Date: 18 February 2026, Wednesday
Time: 10.30 – 11.30
Place: MA-330
“Monetary Policy Shocks: A New Hope —
Large Language Models and Central Bank Communication”
by
Ruben Fernandez Fuertes
Bocconi University
Abstract
I develop a multi-agent LLM framework that processes Federal Reserve communications to construct narrative monetary policy surprises. By analyzing Beige Books and Minutes released before each FOMC meeting, the system generates conditional expectations that yield less noisy surprises than market-based measures. These surprises produce theoretically consistent impulse responses where contractionary shocks generate persistent disinflationary effects, and enable profitable yield curve trading strategies that outperform alternatives. By directly extracting expectations rather than cleaning surprises ex post, this approach demonstrates how multi-agent LLMs can implement narrative identification at scale without contamination in high-frequency measure.
Bio
Rubén Fernández-Fuertes is a financial economist and former mathematician completing his PhD in Economics and Finance at Bocconi University.
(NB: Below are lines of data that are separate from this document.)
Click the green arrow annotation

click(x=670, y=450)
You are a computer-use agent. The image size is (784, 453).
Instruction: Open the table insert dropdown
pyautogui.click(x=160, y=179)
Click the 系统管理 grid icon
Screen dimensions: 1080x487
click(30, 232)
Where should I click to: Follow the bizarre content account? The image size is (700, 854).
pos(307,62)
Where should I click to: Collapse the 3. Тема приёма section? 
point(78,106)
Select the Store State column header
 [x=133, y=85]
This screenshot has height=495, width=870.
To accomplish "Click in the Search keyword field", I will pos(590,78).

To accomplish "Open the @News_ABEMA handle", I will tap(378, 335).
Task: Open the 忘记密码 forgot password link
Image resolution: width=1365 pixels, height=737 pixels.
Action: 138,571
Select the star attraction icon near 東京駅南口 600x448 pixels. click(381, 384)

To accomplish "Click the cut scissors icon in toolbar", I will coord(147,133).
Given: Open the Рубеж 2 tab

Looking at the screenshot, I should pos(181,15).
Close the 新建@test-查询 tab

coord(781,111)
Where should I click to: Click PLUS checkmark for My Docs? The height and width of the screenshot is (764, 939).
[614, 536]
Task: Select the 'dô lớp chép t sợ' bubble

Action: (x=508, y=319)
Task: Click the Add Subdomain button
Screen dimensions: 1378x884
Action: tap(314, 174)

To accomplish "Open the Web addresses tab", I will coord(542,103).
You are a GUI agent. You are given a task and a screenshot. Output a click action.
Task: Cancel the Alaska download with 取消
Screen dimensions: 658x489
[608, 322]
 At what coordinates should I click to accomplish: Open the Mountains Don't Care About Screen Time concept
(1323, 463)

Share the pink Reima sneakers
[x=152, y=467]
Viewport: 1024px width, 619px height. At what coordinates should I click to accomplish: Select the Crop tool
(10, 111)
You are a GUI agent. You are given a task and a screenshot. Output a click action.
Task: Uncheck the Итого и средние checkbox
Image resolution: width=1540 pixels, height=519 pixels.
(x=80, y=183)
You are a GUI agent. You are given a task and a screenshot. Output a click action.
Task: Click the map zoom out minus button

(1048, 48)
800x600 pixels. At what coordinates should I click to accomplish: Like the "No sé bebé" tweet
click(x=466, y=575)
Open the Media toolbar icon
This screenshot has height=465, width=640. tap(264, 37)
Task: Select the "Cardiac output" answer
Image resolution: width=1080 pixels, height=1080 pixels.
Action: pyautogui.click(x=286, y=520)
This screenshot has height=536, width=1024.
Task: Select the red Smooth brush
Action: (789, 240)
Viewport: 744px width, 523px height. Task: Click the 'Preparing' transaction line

His research sits at the intersection of macro-finance, monetary policy, and large language models. His job market paper develops a multi-agent LLM framework that reads Federal Reserve communications to identify monetary policy shocks. His broader work spans term structure modeling, climate finance, and fiscal policy. He is a member of the European Parliament’s Monetary Policy Expert Panel and a former fellow at the Bank for International Settlements.